> [Collected data entries]:
· · · · ·

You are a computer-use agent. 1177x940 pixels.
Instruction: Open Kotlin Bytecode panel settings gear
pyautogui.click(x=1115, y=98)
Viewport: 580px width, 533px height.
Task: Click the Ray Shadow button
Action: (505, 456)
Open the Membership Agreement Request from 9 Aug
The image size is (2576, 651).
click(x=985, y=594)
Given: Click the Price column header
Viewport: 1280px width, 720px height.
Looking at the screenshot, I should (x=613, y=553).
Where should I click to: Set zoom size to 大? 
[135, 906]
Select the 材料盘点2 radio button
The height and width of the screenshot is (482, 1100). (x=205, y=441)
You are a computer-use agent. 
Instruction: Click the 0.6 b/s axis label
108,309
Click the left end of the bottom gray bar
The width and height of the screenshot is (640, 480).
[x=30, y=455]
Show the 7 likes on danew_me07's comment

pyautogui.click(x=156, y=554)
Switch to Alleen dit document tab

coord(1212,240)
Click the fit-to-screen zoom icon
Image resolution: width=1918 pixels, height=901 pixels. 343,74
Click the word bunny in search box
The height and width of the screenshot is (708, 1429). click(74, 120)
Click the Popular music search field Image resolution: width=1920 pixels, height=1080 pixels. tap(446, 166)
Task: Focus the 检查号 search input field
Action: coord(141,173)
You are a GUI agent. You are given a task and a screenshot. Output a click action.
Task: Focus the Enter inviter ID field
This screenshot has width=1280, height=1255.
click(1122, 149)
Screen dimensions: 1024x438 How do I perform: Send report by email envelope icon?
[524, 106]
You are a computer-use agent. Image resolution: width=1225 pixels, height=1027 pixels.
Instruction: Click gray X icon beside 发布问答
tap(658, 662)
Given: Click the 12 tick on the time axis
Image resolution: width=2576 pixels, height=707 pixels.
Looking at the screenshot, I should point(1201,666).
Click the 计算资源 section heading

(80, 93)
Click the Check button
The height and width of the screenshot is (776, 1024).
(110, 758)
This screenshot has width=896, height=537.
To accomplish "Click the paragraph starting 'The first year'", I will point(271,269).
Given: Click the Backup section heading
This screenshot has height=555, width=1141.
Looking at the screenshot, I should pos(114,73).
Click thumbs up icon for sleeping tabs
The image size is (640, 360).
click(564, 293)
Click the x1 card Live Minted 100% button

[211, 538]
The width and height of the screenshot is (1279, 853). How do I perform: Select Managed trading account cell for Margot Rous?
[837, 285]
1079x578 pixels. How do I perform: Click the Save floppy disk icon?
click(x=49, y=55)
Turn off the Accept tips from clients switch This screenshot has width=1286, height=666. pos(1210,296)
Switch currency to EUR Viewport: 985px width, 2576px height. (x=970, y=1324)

· · · · ·

> [Exercise]:
Restate the data in full so that no line differs from the original.

> [Expected answer]:
You are a computer-use agent. 1177x940 pixels.
Instruction: Open Kotlin Bytecode panel settings gear
pyautogui.click(x=1115, y=98)
Viewport: 580px width, 533px height.
Task: Click the Ray Shadow button
Action: (505, 456)
Open the Membership Agreement Request from 9 Aug
The image size is (2576, 651).
click(x=985, y=594)
Given: Click the Price column header
Viewport: 1280px width, 720px height.
Looking at the screenshot, I should (x=613, y=553).
Where should I click to: Set zoom size to 大? 
[135, 906]
Select the 材料盘点2 radio button
The height and width of the screenshot is (482, 1100). (x=205, y=441)
You are a computer-use agent. 
Instruction: Click the 0.6 b/s axis label
108,309
Click the left end of the bottom gray bar
The width and height of the screenshot is (640, 480).
[x=30, y=455]
Show the 7 likes on danew_me07's comment

pyautogui.click(x=156, y=554)
Switch to Alleen dit document tab

coord(1212,240)
Click the fit-to-screen zoom icon
Image resolution: width=1918 pixels, height=901 pixels. 343,74
Click the word bunny in search box
The height and width of the screenshot is (708, 1429). click(74, 120)
Click the Popular music search field Image resolution: width=1920 pixels, height=1080 pixels. tap(446, 166)
Task: Focus the 检查号 search input field
Action: coord(141,173)
You are a GUI agent. You are given a task and a screenshot. Output a click action.
Task: Focus the Enter inviter ID field
This screenshot has width=1280, height=1255.
click(1122, 149)
Screen dimensions: 1024x438 How do I perform: Send report by email envelope icon?
[524, 106]
You are a computer-use agent. Image resolution: width=1225 pixels, height=1027 pixels.
Instruction: Click gray X icon beside 发布问答
tap(658, 662)
Given: Click the 12 tick on the time axis
Image resolution: width=2576 pixels, height=707 pixels.
Looking at the screenshot, I should point(1201,666).
Click the 计算资源 section heading

(80, 93)
Click the Check button
The height and width of the screenshot is (776, 1024).
(110, 758)
This screenshot has width=896, height=537.
To accomplish "Click the paragraph starting 'The first year'", I will point(271,269).
Given: Click the Backup section heading
This screenshot has height=555, width=1141.
Looking at the screenshot, I should pos(114,73).
Click thumbs up icon for sleeping tabs
The image size is (640, 360).
click(564, 293)
Click the x1 card Live Minted 100% button

[211, 538]
The width and height of the screenshot is (1279, 853). How do I perform: Select Managed trading account cell for Margot Rous?
[837, 285]
1079x578 pixels. How do I perform: Click the Save floppy disk icon?
click(x=49, y=55)
Turn off the Accept tips from clients switch This screenshot has width=1286, height=666. pos(1210,296)
Switch currency to EUR Viewport: 985px width, 2576px height. (x=970, y=1324)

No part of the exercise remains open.